§ THE DATA
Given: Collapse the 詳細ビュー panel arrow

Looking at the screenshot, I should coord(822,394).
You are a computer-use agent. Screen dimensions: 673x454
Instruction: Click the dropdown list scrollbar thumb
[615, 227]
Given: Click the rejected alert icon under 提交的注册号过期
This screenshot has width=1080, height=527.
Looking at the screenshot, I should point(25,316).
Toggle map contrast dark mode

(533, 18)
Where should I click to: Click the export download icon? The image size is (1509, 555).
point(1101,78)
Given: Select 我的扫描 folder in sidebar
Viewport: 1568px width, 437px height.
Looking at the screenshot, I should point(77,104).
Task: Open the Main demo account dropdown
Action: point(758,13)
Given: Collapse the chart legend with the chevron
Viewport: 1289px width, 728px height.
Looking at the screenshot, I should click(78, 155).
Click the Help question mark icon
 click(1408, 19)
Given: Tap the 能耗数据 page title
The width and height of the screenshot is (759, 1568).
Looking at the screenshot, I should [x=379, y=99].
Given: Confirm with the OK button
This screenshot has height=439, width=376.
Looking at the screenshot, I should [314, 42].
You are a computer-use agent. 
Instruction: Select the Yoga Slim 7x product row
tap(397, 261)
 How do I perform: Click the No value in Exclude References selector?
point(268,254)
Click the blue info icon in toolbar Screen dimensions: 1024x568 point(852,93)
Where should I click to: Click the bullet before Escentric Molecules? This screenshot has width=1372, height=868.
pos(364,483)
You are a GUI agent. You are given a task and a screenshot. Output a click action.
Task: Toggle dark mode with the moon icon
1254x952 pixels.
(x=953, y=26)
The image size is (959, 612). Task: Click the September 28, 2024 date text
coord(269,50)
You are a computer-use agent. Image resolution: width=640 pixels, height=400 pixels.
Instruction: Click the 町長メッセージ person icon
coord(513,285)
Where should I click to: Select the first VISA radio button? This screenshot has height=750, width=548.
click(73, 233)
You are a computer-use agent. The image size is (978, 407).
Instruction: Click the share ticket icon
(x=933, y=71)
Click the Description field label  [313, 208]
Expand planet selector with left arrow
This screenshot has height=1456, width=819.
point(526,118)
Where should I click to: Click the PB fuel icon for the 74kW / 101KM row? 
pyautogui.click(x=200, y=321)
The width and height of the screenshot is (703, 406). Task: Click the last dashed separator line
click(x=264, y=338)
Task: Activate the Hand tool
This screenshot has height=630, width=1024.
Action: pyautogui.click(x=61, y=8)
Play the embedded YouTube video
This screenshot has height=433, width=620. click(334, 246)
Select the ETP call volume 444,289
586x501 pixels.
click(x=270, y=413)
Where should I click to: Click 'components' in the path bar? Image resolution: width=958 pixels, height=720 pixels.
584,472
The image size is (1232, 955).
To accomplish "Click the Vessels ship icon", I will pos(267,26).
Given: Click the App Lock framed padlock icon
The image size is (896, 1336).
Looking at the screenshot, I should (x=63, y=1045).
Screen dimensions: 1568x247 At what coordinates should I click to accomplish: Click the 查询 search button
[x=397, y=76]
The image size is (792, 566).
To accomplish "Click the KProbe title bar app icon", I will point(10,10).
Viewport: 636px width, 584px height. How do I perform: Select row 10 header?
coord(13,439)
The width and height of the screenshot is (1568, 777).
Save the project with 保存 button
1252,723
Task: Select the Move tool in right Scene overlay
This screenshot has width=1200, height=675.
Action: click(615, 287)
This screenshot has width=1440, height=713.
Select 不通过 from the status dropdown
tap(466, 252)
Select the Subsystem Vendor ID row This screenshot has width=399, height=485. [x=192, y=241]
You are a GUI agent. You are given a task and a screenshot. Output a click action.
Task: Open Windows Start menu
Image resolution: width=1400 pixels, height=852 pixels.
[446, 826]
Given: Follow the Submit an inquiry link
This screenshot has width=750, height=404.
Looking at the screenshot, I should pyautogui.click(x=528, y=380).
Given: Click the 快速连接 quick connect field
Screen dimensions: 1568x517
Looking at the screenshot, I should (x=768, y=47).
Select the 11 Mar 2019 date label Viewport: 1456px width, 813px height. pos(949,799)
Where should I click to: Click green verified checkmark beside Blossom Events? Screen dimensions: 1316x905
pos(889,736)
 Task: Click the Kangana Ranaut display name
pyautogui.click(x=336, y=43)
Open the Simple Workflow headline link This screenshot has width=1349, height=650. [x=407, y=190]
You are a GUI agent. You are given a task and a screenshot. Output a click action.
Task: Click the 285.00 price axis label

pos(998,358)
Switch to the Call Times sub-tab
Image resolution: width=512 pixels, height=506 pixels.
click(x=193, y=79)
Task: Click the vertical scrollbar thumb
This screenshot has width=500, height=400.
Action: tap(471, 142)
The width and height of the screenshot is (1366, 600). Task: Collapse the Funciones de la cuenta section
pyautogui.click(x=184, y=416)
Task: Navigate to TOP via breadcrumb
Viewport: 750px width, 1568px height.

§ WHAT YOU SHOULD DO
Only lines with the word "computer" belong in the answer; copy each of them from the material above.

§ EXERCISE SOLUTION
You are a computer-use agent. Screen dimensions: 673x454
You are a computer-use agent. 
You are a computer-use agent. Image resolution: width=640 pixels, height=400 pixels.
You are a computer-use agent. The image size is (978, 407).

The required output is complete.